DATA IN THIS EXERCISE =
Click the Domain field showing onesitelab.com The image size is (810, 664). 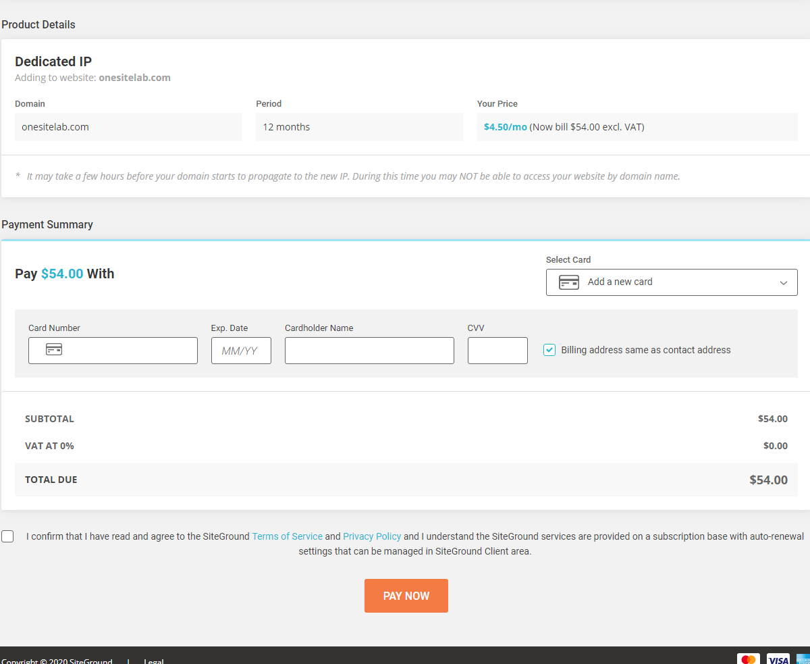128,127
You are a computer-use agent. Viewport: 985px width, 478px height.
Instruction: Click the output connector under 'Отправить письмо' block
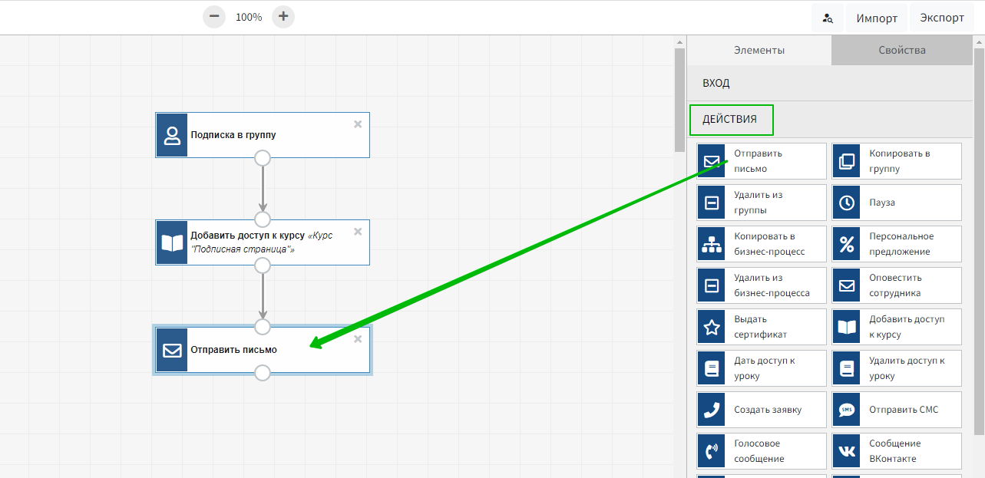[x=263, y=373]
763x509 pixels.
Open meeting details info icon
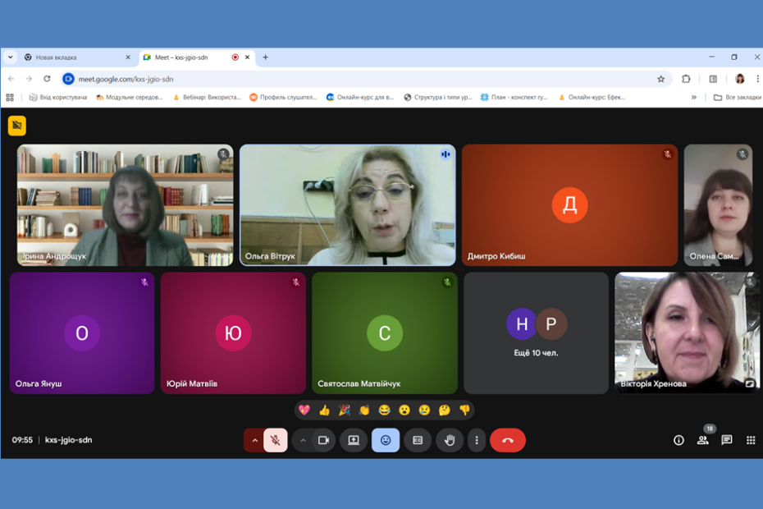[678, 440]
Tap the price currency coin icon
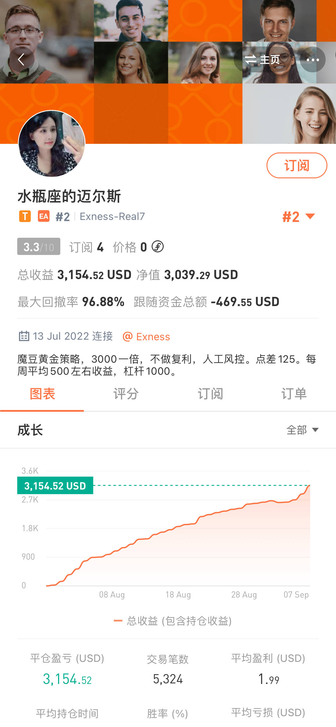Image resolution: width=336 pixels, height=727 pixels. (x=158, y=247)
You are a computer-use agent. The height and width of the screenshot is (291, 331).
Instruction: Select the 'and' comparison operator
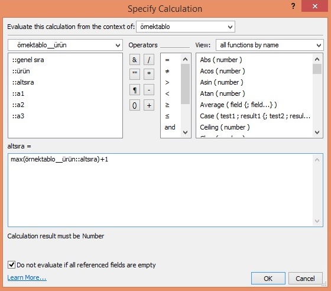point(170,127)
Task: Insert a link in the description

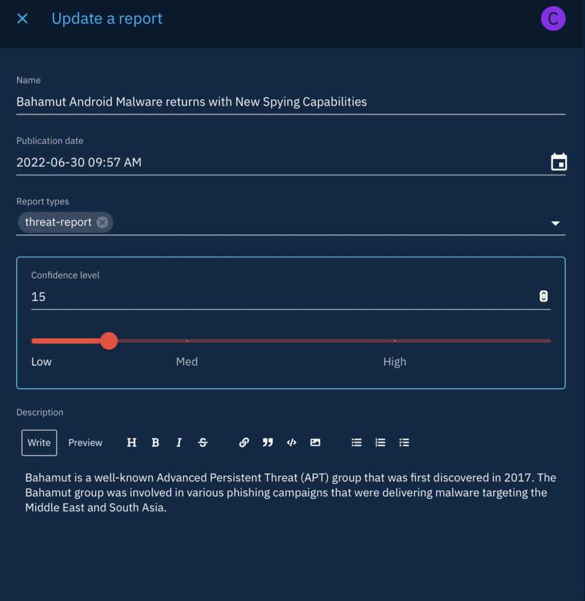Action: point(244,443)
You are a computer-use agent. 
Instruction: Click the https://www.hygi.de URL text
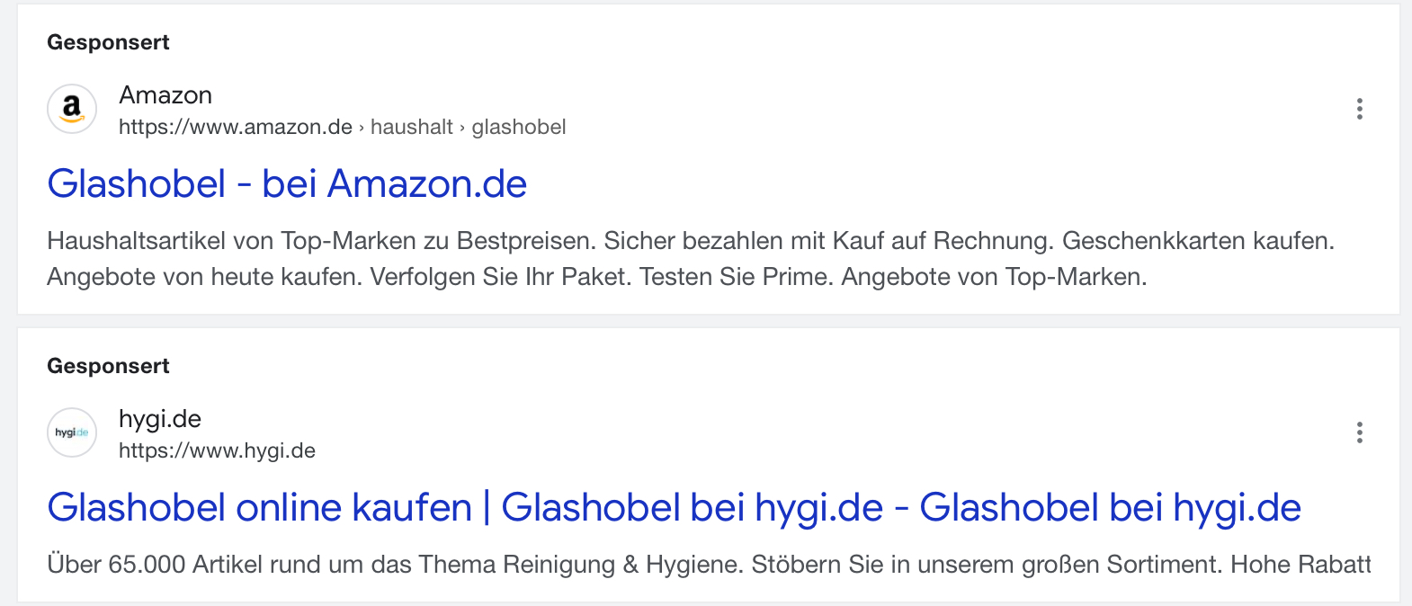click(x=217, y=451)
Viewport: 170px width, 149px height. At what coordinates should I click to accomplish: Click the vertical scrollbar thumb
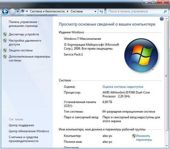click(166, 76)
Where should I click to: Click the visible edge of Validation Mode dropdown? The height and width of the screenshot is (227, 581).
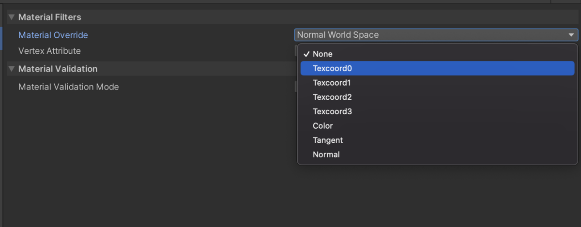click(296, 87)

EXERCISE OBJECTIVE = Lines with the word "computer" in them are the answer; report each one from the data.

EXPECTED ANSWER =
You are a computer-use agent. Viewport: 985px width, 478px height.
You are a computer-use agent. The height and width of the screenshot is (291, 331).
You are a computer-use agent. 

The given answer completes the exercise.